In the above screen shot, note that the IP addresses are different and only one login was successful. If you are developing on the laptop that oculus is running on, then you don’t need to enter a user name and password. This is ideal because then you are not duplicating your password in the development environment. If your bot and development are on separate machines, then you must give the credentials. So, please use your salted strings, not plain text, if you are keeping these passwords in eclipse. Doing a factory reset will kill the salt value in settings.txt and then all the passwords will be invalidated.

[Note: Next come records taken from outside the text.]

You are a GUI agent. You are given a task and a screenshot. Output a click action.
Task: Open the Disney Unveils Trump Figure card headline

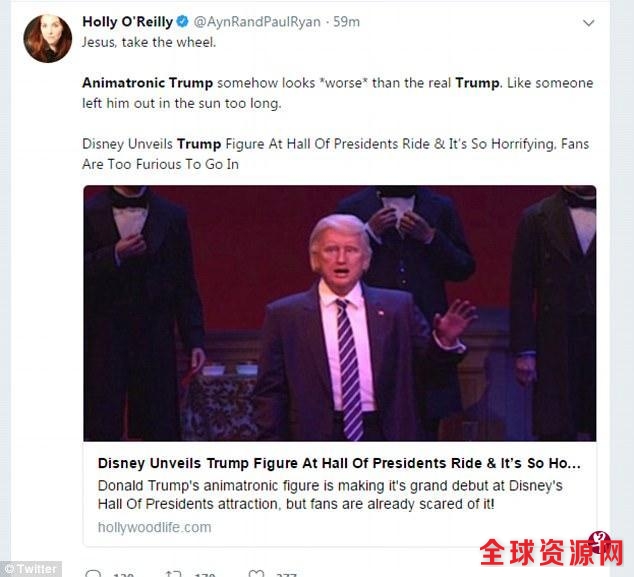click(x=339, y=463)
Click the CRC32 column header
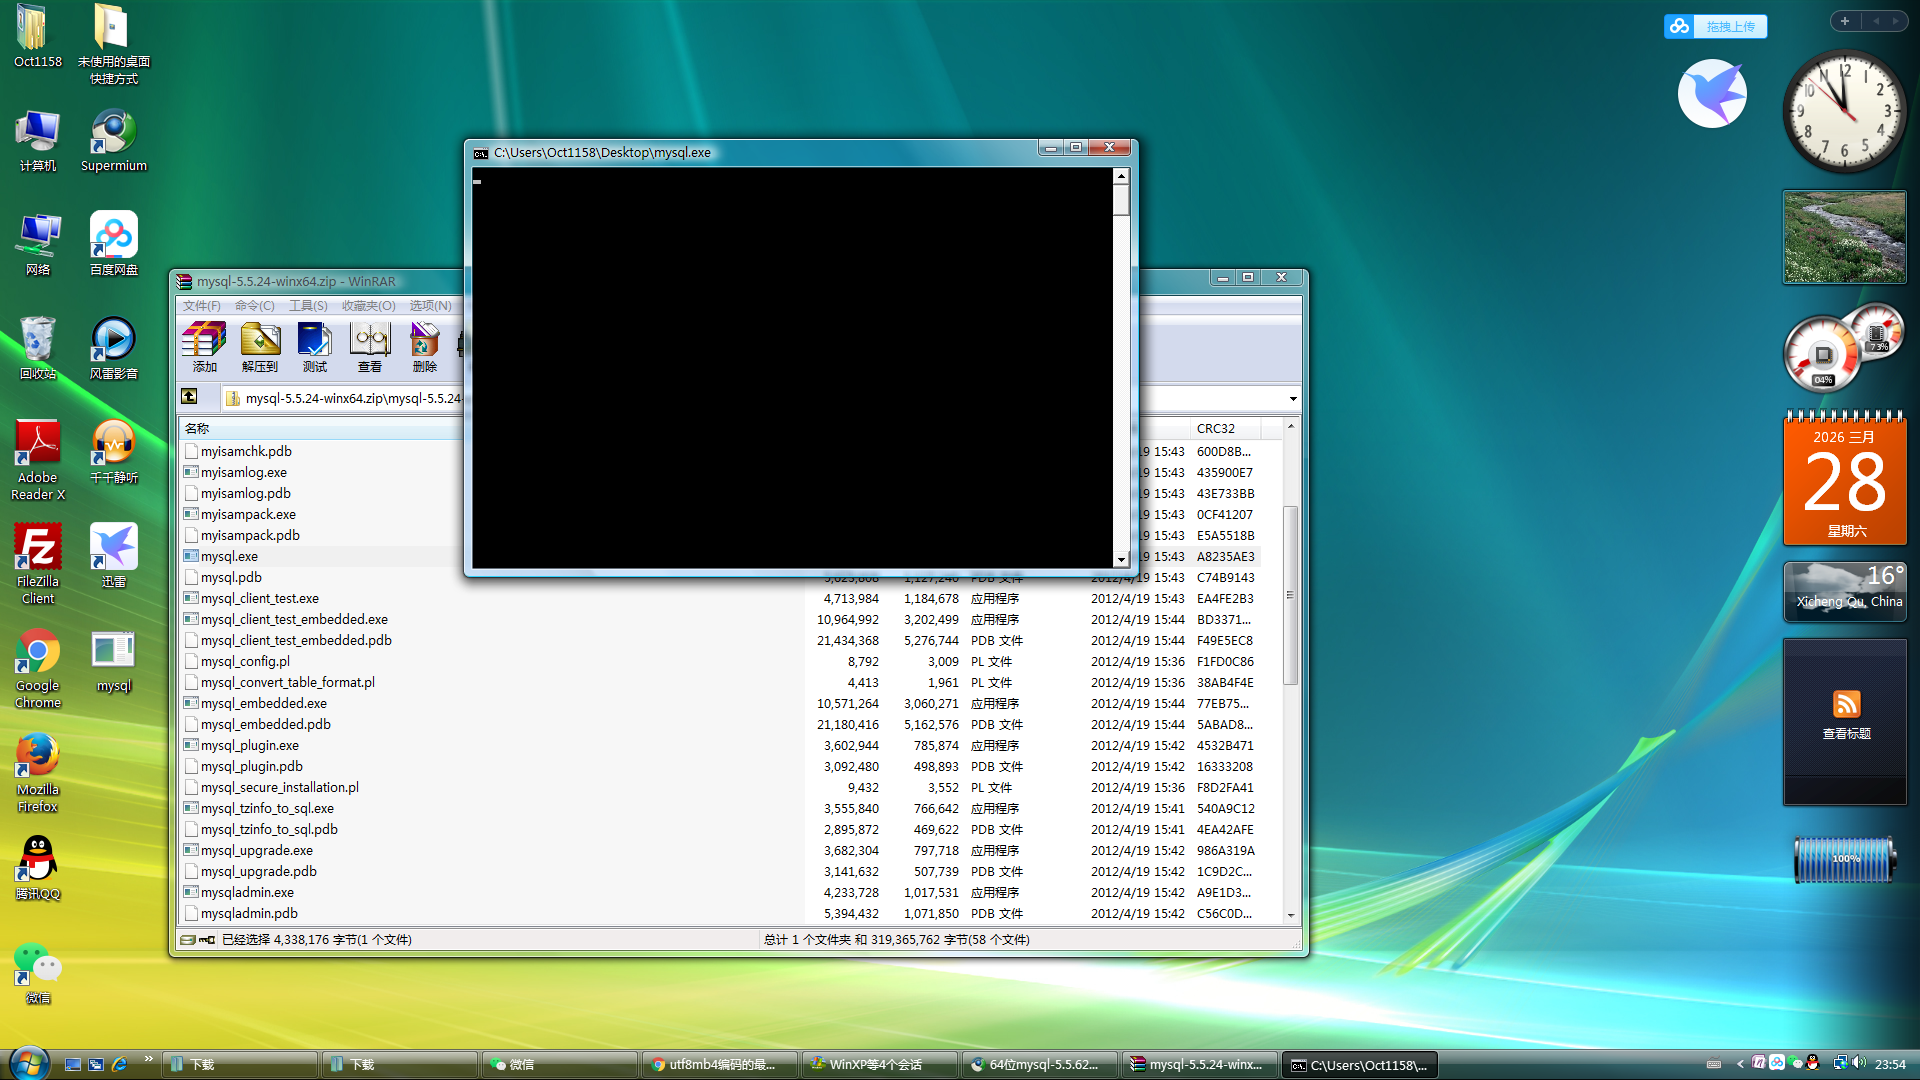 coord(1216,428)
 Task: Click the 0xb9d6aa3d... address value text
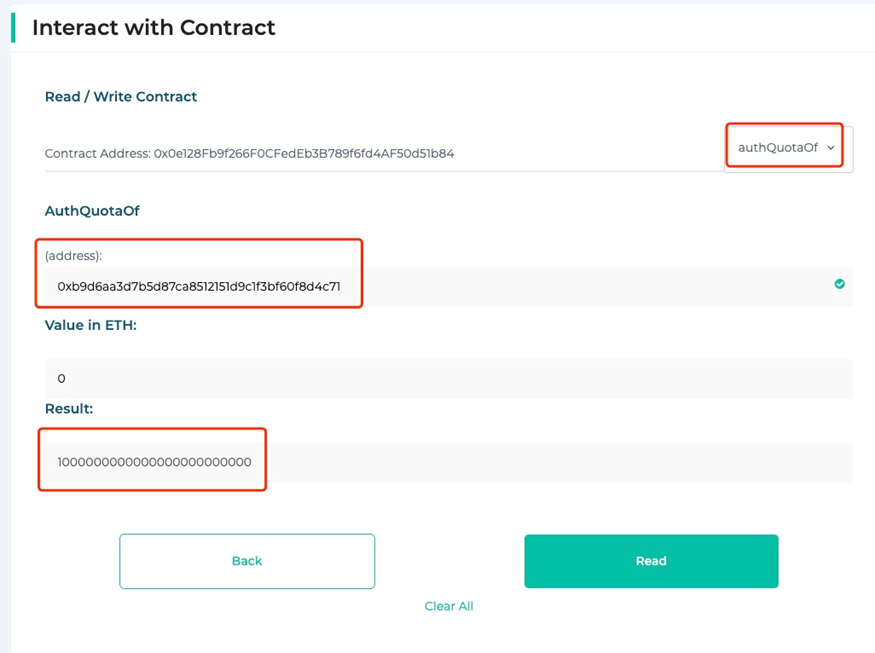(199, 286)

Here is a one line script to restart the bot, note that you can add a list of commands after the password.. but they must be commands that don’t take any arguments. See the developer page in the code site’s wiki.
# reboot oculus java -classpath $CLASSPATH developer.terminal.Terminal $HOST $PORT $USER $PASSWD restart bye
Now, from your preferred scripting language, just open a socket in the same manor and start sending messages back and forth. If there is interest, I’ll write a wrapper in C/C++ or Ruby etc.